WORK TO BE COMPLETED: Give only the number of lines in the data that include the string "target".

MATERIAL FOR THIS EXERCISE:
====

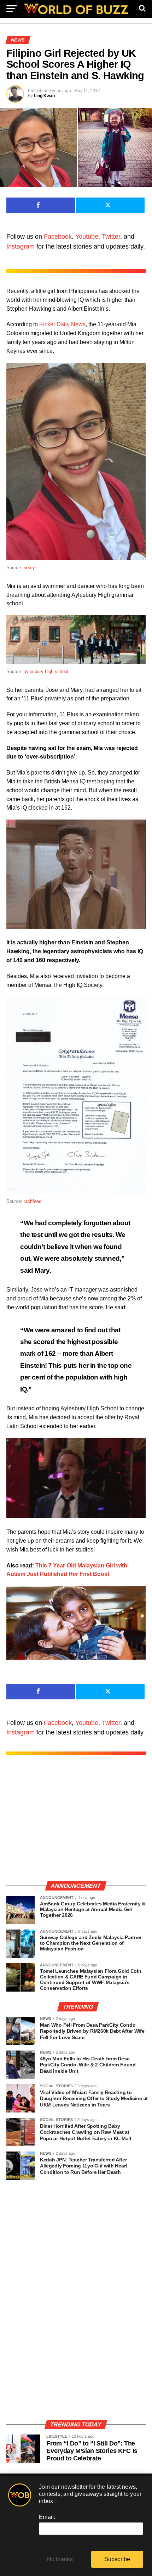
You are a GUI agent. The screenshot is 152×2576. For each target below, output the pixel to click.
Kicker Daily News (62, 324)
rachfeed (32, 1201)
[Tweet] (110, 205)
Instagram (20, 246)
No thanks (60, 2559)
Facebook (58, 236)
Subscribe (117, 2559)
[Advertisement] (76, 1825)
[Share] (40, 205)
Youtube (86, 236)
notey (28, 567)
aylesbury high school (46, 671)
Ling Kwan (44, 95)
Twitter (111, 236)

====

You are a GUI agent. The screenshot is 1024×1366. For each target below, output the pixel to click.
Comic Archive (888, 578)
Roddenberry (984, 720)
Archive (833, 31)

====

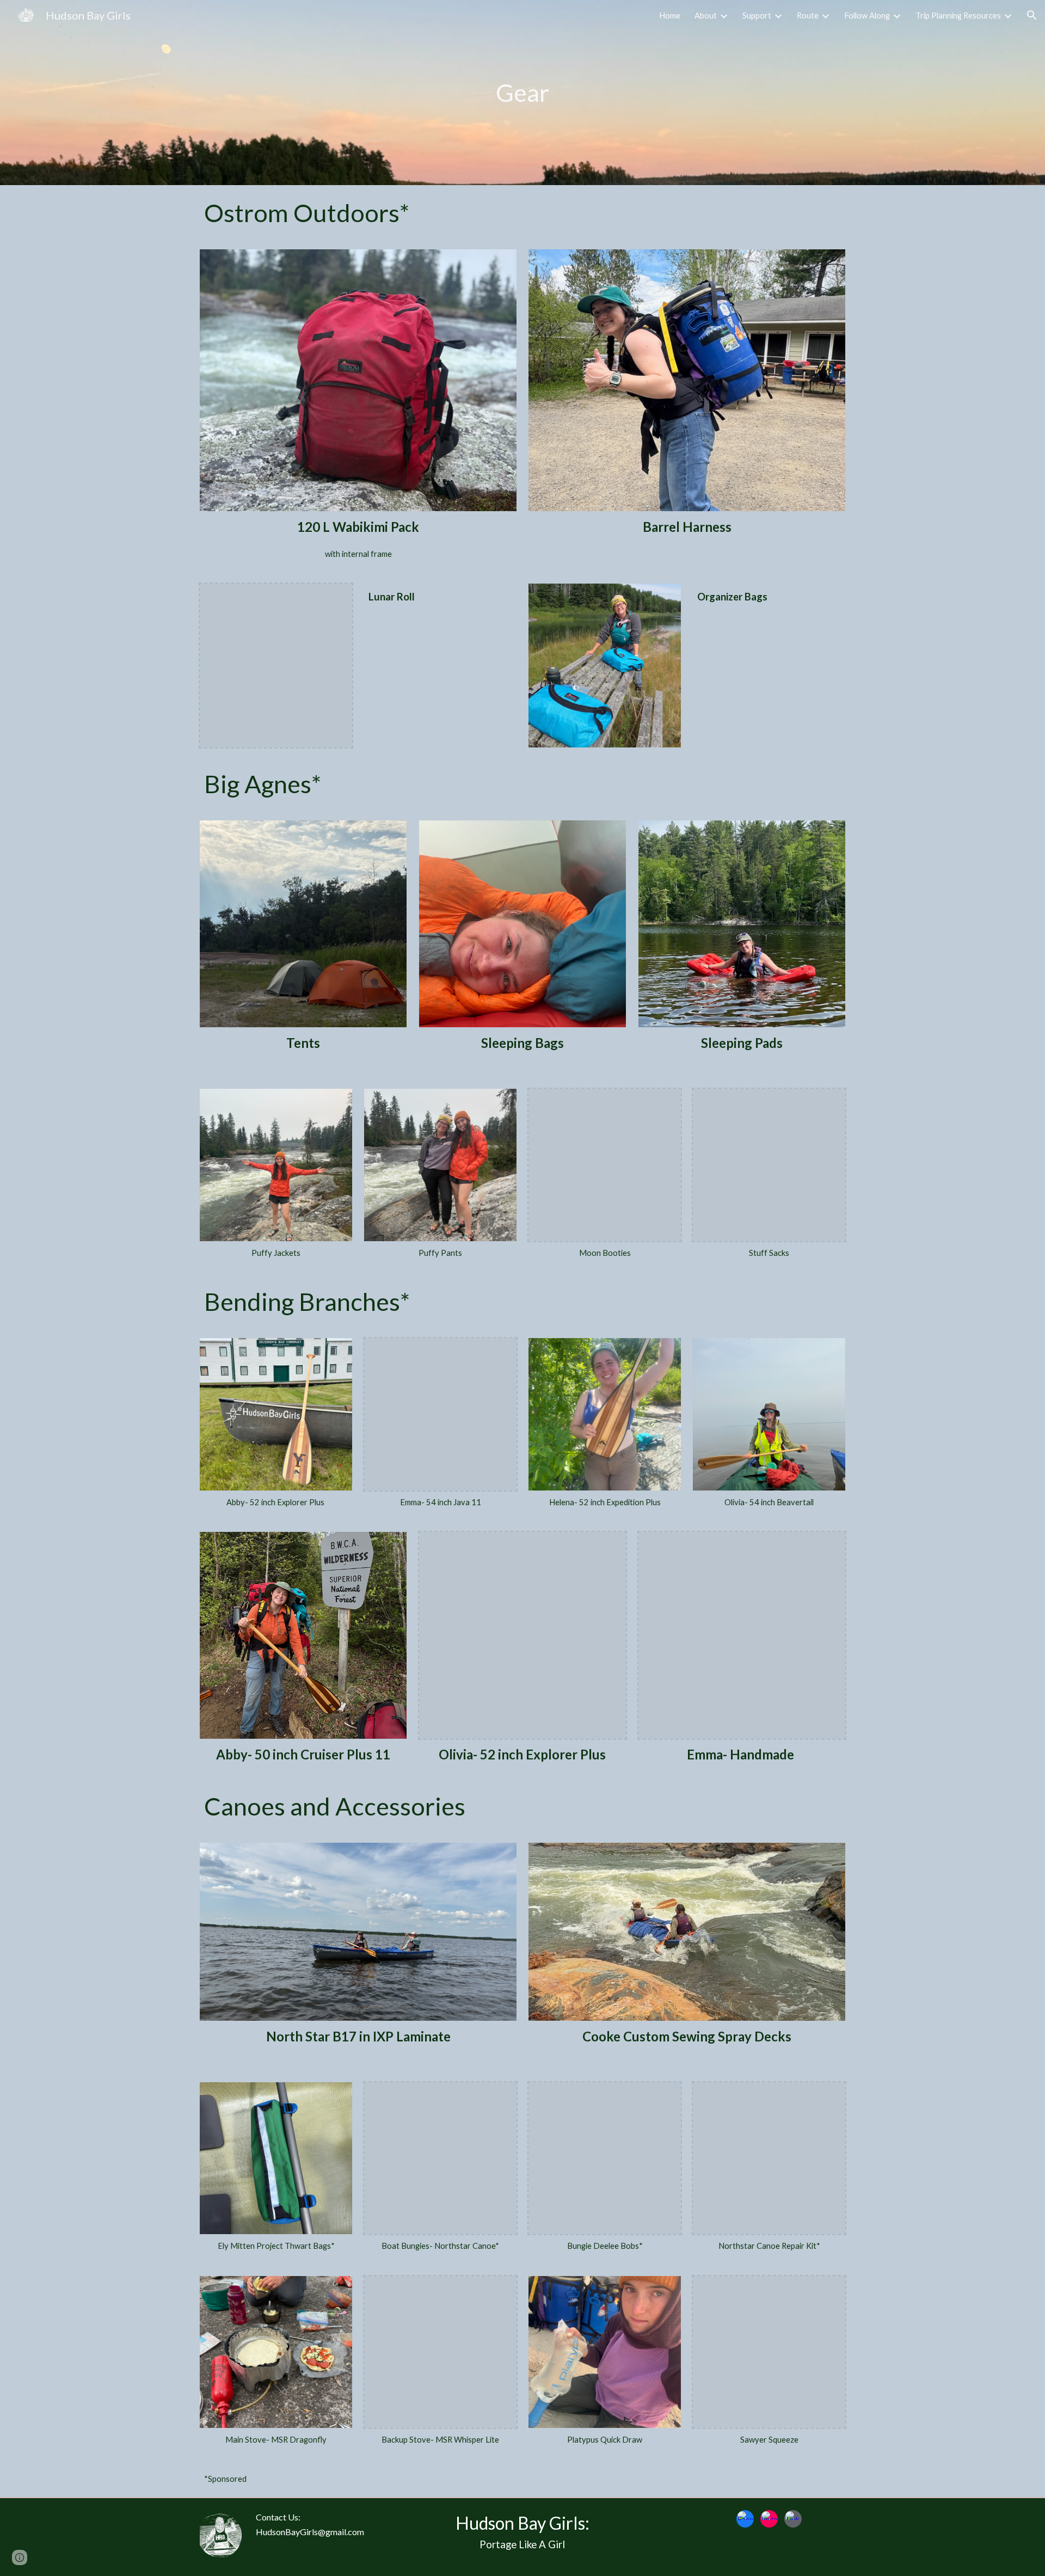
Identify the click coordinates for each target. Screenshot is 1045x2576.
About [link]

====

RESULT OF THE TASK: 3